Myths surrounding batteries and devices (including your laptop) have refused to die. Since I could remember, we’ve always been warned against keeping our devices plugged in to a power source all through and we took this as the gospel truth.
Last time we dealt with the issue of leaving your phone charging overnight and the conclusion was that your phone was smart enough to know when to stop charging, however, the resulting heat in keeping the device connected could cause damage.
The narrative is almost similar when it comes to our laptops. My observation from people around me shows that a good number of laptop owners prefer to use their devices on battery and only plug it in when it runs out.
Reason for this? “Keeping the laptop plugged in kills the battery”
What happens when you keep your laptop plugged in?
Well, the truth is that keeping your device connected all the time kills the battery but the opposite is true as well, not keeping it charged, also takes a hit on the battery.
It’s a complicated affair but we’ll try to explain.
When you charge your laptop up to 100%, the battery stops taking in more charge and the laptop switches to using power directly. This means that you cannot overcharge your battery.

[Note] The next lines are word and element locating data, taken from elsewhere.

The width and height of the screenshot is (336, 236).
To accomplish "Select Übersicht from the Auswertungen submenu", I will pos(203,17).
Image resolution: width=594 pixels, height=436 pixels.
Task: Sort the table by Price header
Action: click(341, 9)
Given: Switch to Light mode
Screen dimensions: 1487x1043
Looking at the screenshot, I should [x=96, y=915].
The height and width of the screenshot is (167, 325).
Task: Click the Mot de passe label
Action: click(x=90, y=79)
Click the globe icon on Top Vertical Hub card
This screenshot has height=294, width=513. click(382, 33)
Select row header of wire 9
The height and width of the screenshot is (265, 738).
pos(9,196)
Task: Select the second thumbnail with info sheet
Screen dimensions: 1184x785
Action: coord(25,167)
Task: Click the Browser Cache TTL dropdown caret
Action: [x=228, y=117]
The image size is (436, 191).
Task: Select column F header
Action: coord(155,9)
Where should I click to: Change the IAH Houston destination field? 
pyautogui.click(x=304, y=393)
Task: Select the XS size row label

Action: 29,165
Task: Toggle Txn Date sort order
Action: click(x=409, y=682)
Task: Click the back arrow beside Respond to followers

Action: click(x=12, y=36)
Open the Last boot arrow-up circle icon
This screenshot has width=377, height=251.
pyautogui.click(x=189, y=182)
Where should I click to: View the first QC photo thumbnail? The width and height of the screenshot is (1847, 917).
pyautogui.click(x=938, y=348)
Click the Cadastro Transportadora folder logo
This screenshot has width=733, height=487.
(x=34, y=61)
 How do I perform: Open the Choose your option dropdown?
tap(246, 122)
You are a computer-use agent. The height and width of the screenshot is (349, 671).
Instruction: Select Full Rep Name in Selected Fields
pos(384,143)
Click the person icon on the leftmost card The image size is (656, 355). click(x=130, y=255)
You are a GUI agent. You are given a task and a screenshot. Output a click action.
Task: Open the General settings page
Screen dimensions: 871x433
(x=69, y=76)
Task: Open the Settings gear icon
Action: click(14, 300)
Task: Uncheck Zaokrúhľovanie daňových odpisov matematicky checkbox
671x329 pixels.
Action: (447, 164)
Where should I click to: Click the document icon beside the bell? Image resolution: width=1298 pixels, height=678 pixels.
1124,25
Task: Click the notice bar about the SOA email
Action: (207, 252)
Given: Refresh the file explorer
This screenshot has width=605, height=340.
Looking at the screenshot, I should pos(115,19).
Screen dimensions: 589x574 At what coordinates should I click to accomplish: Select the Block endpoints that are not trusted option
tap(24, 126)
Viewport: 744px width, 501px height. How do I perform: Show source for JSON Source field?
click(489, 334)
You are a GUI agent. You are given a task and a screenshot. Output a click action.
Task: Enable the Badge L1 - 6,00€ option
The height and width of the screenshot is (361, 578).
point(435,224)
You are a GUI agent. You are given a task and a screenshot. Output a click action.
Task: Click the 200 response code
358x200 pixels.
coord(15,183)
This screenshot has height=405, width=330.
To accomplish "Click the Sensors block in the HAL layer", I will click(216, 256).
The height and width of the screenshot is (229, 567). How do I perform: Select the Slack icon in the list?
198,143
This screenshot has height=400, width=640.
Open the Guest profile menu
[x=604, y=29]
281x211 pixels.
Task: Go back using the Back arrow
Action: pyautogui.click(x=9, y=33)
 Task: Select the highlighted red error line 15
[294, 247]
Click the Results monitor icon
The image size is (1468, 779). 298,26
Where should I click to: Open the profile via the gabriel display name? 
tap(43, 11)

However, keeping it connected like this produces heat and exposing the battery to temperatures over 30 degrees Celcius can damage the battery, especially over a prolonged period.
Using it on battery
You may say that the solution is to use it on battery then and the answer is yes and no. See, like your phone, your laptop’s battery has charge cycles that get used up whenever you use your device on battery.
According to Apple, “You complete one charge cycle when you’ve used an amount that equals 100% of your battery’s capacity — but not necessarily all from one charge. For instance, you might use 75% of your battery’s capacity one day, then recharge it fully overnight. If you use 25% the next day, you will have discharged a total of 100%, and the two days will add up to one charge cycle.”
These charge cycles are finite, which means they will get used up and you will have to replace your battery. Using your laptop while on battery often, uses up these cycles much faster.
So what to do now?
There’s really no clear indication of whether or not you should keep your laptop charged or charge it once it gets to zero. According to research by Battery University, the optimal point is to keep your device at around 58% always, which maximizes the number of charge cycles but at the same time makes it a very hard thing to achieve.
Different manufacturers offer different advice in regard to this issue:
Acer – They recommend removing the battery completely when you’re connecting your laptop to power after it gets to 100% but this only applies to those with removable batteries.
Apple – recommends that users should keep their devices plugged in while in the office but use it on the battery while on the move or at home.
Dell – says that it’s okay to keep your device plugged in forever.
HP – recommends that users can use their devices while continuously plugged in but not past two weeks.
What we recommend as Gadgets Africa (although we don’t make hardware – yet), is to find a balance. Use your device while connected to power especially for people with unreliable electricity connections then unplug it once in a while and use it on battery just to keep things balanced.
As for me, I keep mine always connected at work and use it on battery at home, then recharge it overnight – because it’s convenient for me.
Those who have faced battery degradation issues due to plugging it in, check how you use your device. Chances are, you cover the vents and thus block heat in which, as mentioned, degrades the battery much faster.
However, the bottom line is, regardless of how you use your device, the battery still degrades.